A Simple Reason Equity Markets Won't Recover Anytime Soon

Discussion in 'Economics' started by ByLoSellHi, Feb 24, 2009.


  1. Bottom-up consensus estimates for the S&P in 2009 were at $65.12 at the end of January and is obviously a pipe-dream.

    If the rate of earnings decline were to slow to 1.0% per week for the rest of the year, that would mean that earnings for the year would be only $41.01.

    That would imply a P/E of 18.2 at current S&P levels of 750.
     
    #11     Feb 24, 2009
  2. gnome

    gnome

    Don't know. Could be that the revenue impact might not be all that much. Many of those who have become unemployed were not paying much tax anyway... though will have shifted from the "tax paying [if small] to unemployment benefit receiving" group... a greater cost to the social support system.
     
    #12     Feb 24, 2009
  3. even if they were at 41.01 ..which i have heard lower ...

    does the sp justify a p/e of 18.2 ??!! i don't think so .
     
    #13     Feb 24, 2009
  4. ElCubano

    ElCubano

    "we tawkin' bout ernin's. Cmon it just be ernin's"...The Answer
     
    #14     Feb 24, 2009
  5. http://www2.standardandpoors.com/spf/xls/index/SP500EPSEST.XLS

    i usually calculate by GAAP ..
     
    #16     Feb 24, 2009
  6. #17     Feb 24, 2009
  7. #18     Feb 24, 2009
  8. f9,

    Wildly optimistic will be "an understatement"....

    About as reliable as official employment numbers....

    You know the rest of the story....

    There just seems to be a continual problem of getting people in the right places that can get ahead of the curve....
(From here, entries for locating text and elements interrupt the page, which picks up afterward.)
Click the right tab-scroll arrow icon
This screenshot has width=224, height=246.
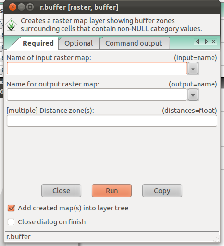click(x=206, y=42)
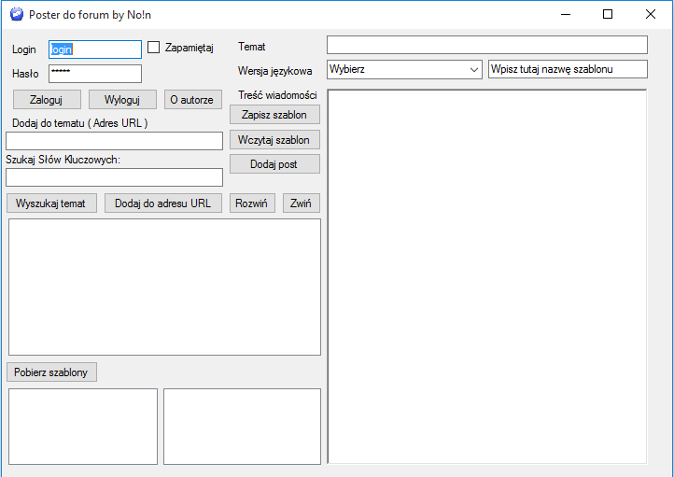Click Dodaj do adresu URL button
The width and height of the screenshot is (674, 477).
pos(163,203)
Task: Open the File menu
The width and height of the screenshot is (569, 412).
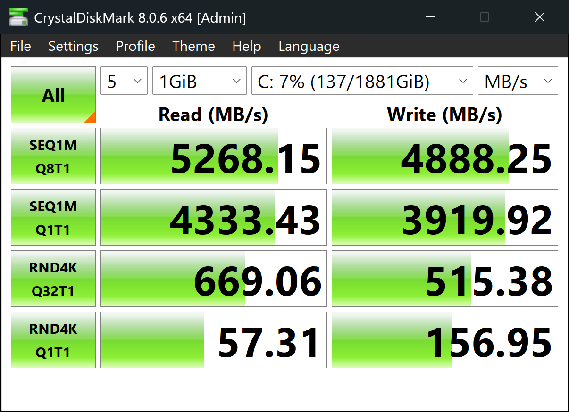Action: [21, 46]
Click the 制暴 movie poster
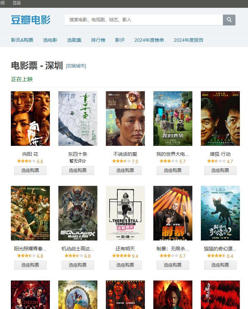The image size is (248, 309). click(x=173, y=213)
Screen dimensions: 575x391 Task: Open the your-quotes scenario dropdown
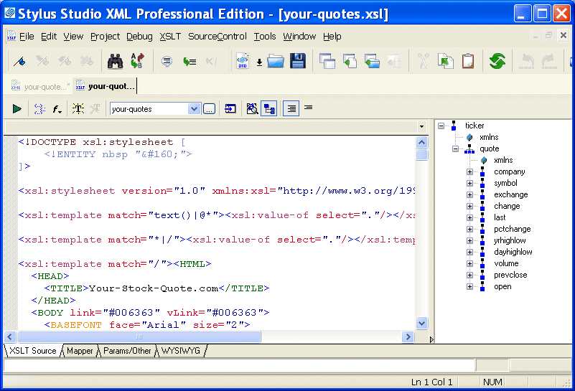pyautogui.click(x=194, y=109)
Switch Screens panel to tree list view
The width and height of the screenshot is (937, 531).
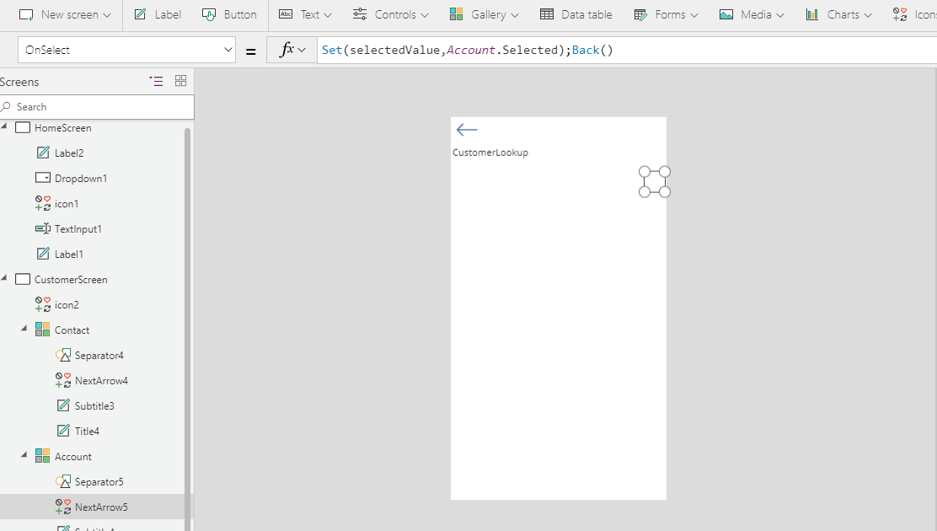click(156, 81)
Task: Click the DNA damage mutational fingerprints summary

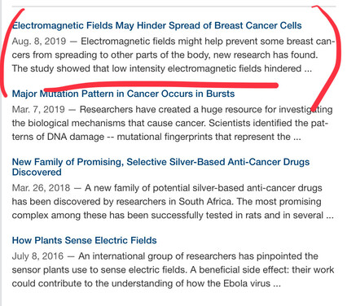Action: point(172,123)
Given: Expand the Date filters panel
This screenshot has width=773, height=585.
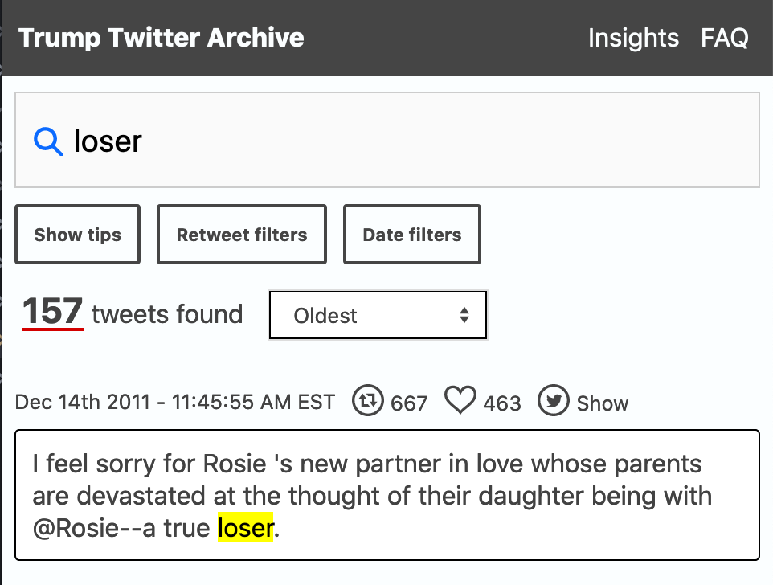Looking at the screenshot, I should (411, 235).
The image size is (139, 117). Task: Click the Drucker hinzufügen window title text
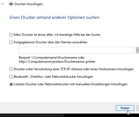click(x=29, y=4)
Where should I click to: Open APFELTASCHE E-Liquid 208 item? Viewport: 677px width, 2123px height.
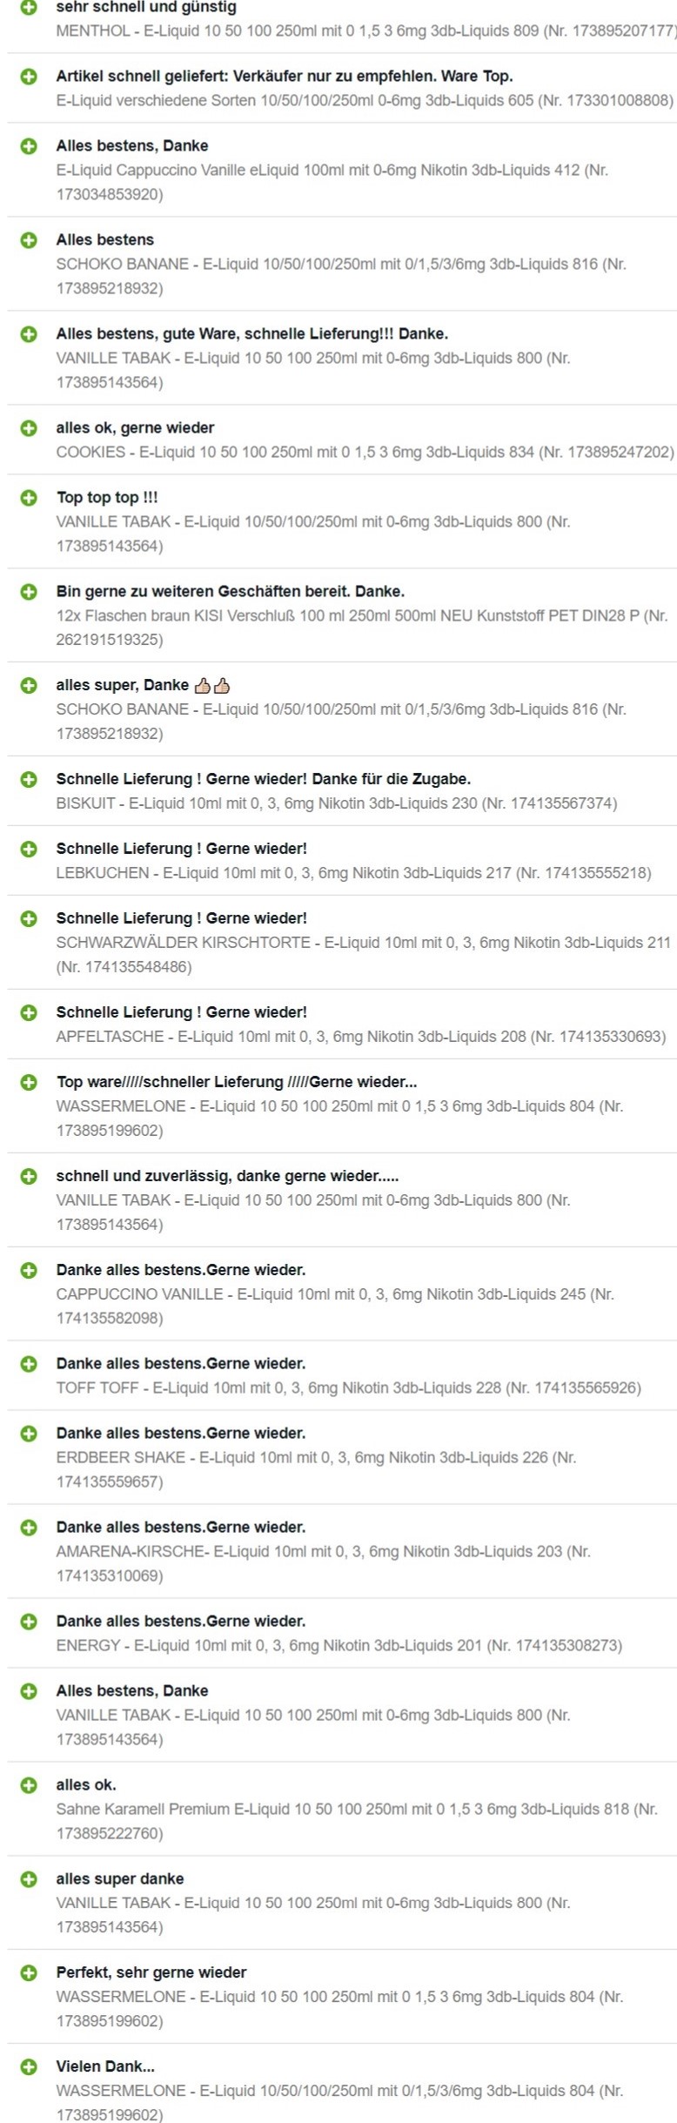pos(361,1037)
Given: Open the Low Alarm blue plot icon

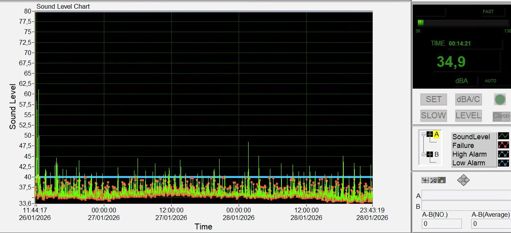Looking at the screenshot, I should pyautogui.click(x=503, y=163).
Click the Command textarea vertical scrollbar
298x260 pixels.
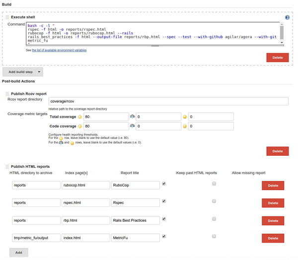[282, 33]
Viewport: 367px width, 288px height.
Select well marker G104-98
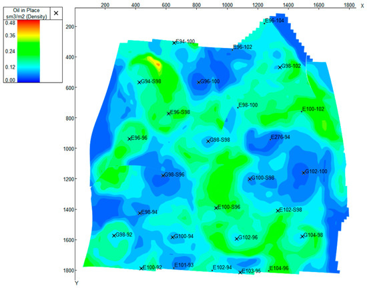point(302,237)
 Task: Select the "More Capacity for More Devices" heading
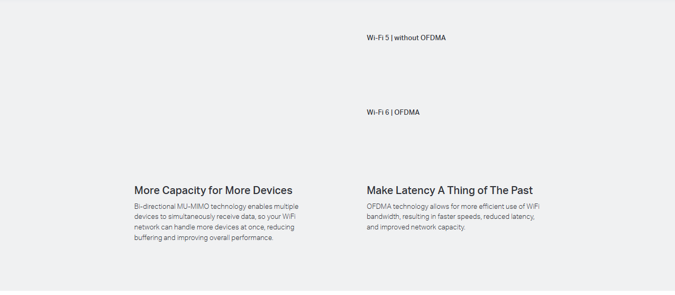pos(213,190)
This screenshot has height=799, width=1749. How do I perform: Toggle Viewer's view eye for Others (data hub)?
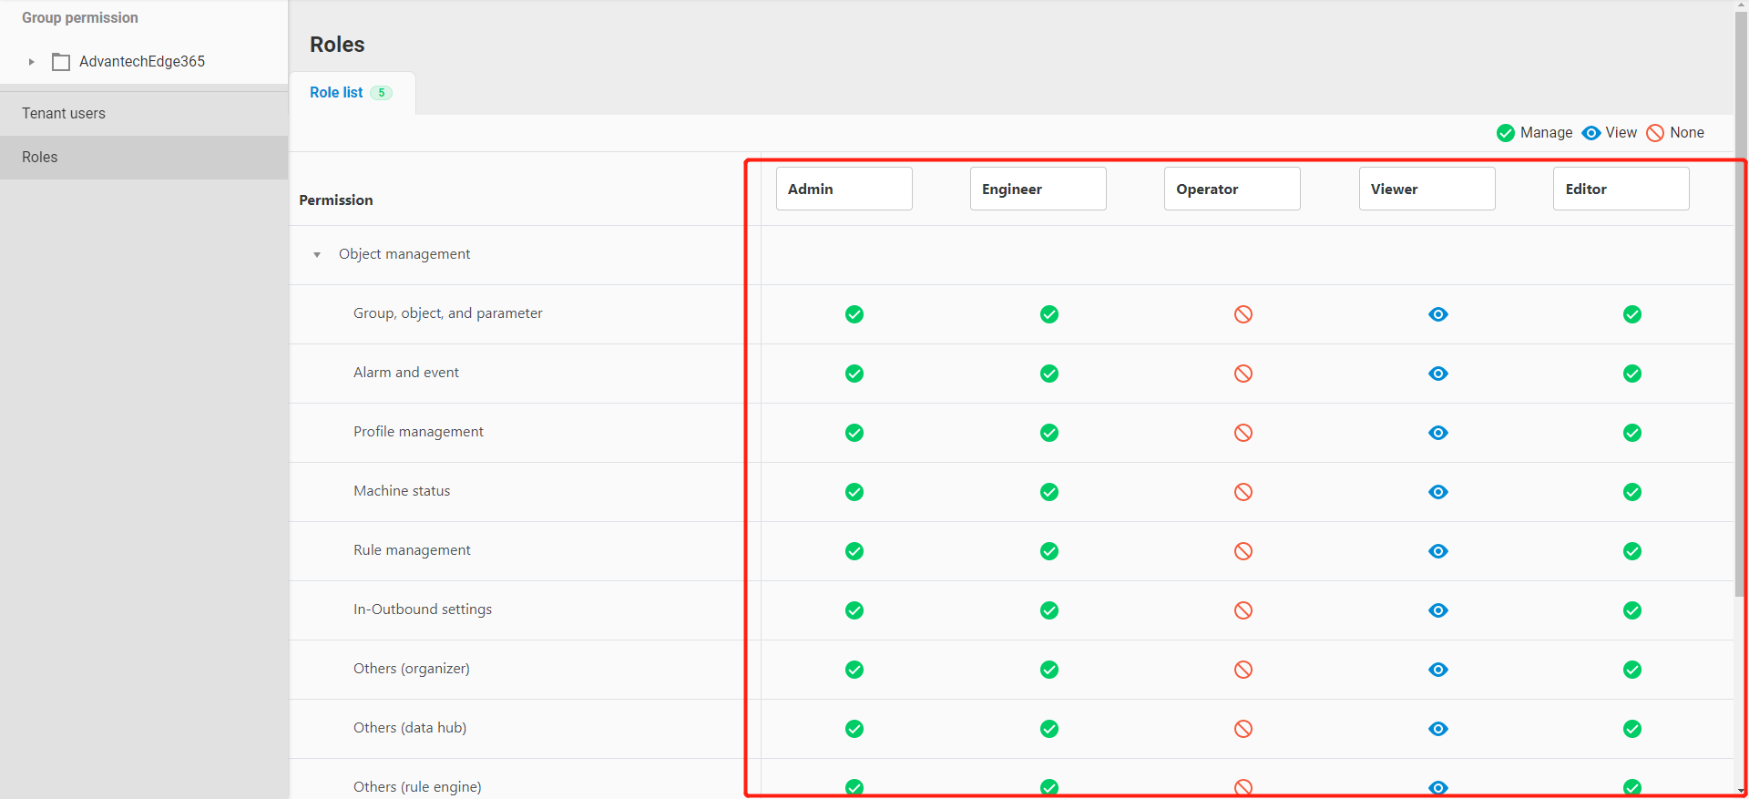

    "Being ahead of the curve" is a real problem....
     
    #19     Feb 24, 2009
  9. n00b

    all bad news priced in

    if anything, the markets will likely surge 400 points today and end the week up 15%? maybe

    people are shorting in droves in anticipation of more downside in equities and a 'global depression' that will never materialize.